**Problem description:**
Transcribe the records below exactly as they appear, omitting any pictures.

**Collected data entries:**
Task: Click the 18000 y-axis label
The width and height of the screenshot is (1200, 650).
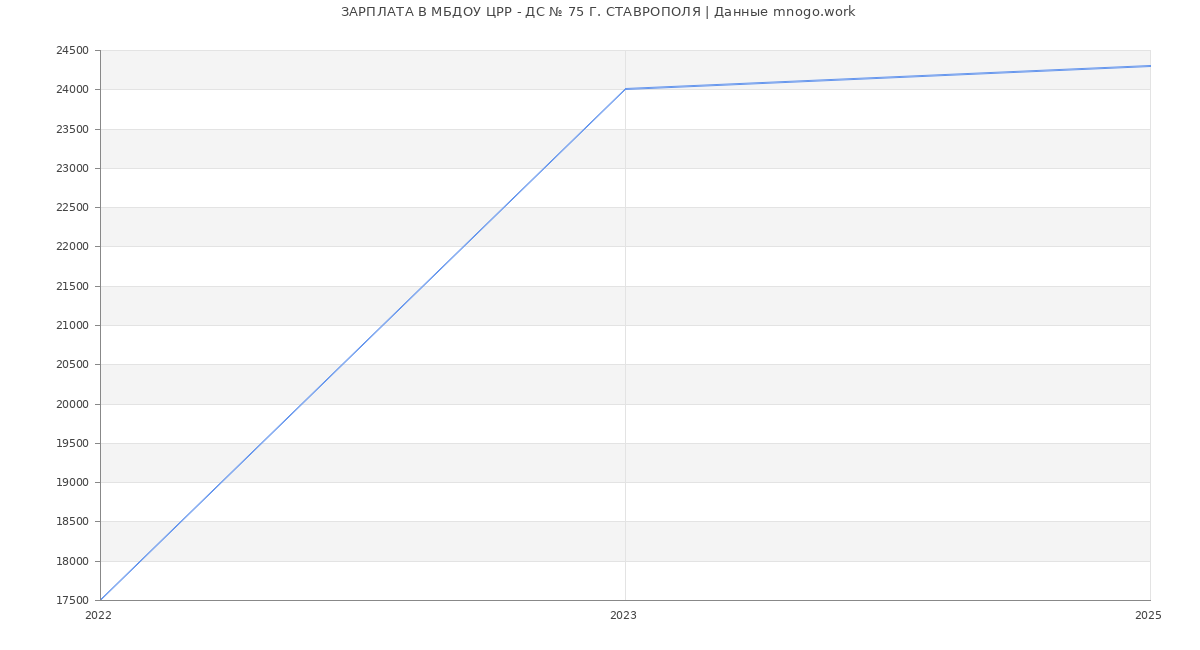Action: [x=73, y=561]
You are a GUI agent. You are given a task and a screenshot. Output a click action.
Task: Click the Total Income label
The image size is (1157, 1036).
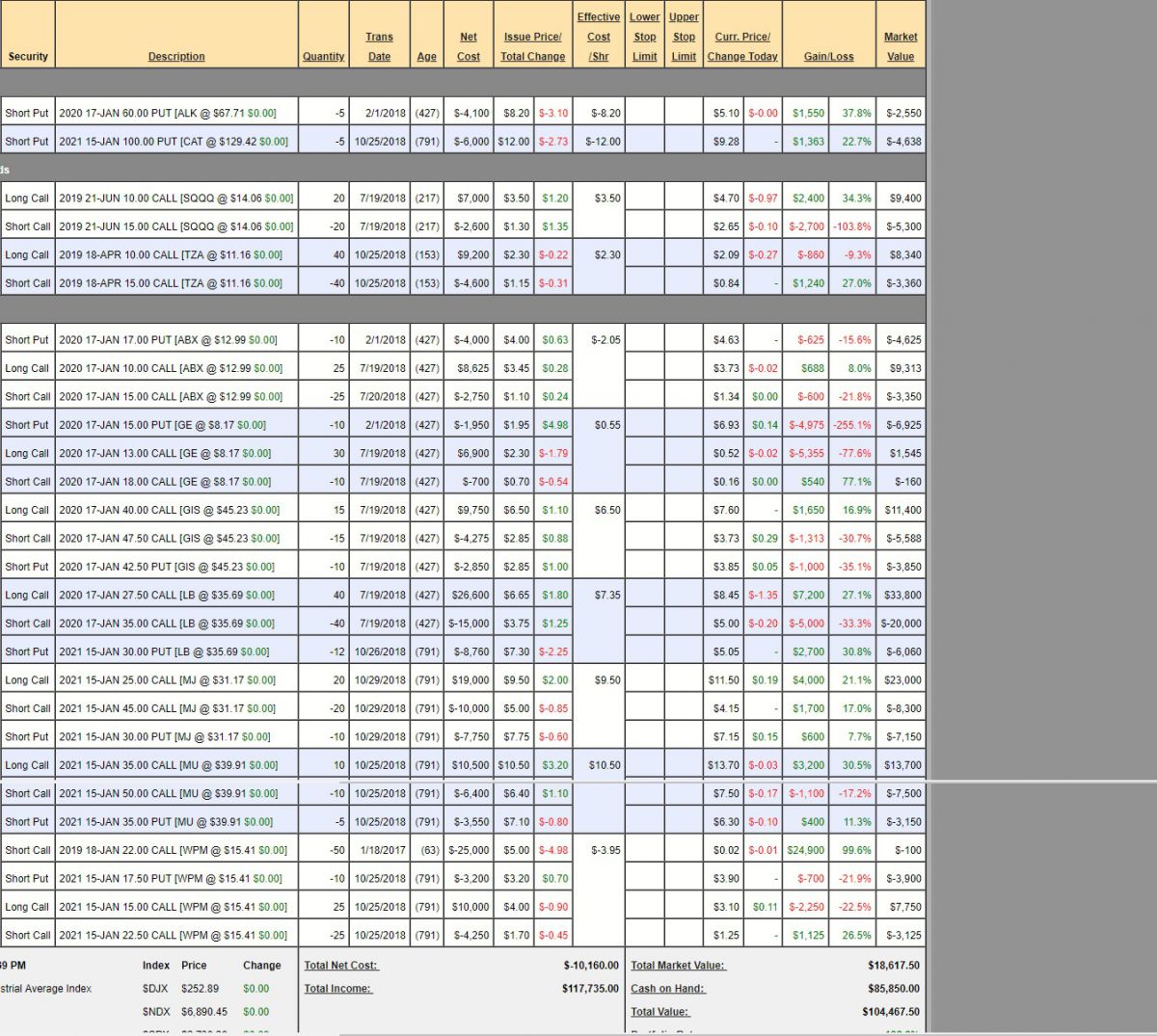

**Response to the task:**
Task: Click the 18000 y-axis label
The width and height of the screenshot is (1200, 650).
Action: [x=73, y=561]
You are a GUI agent. You are given a task and a screenshot. Output a click action.
Task: Click the Total Income label
The image size is (1157, 1036).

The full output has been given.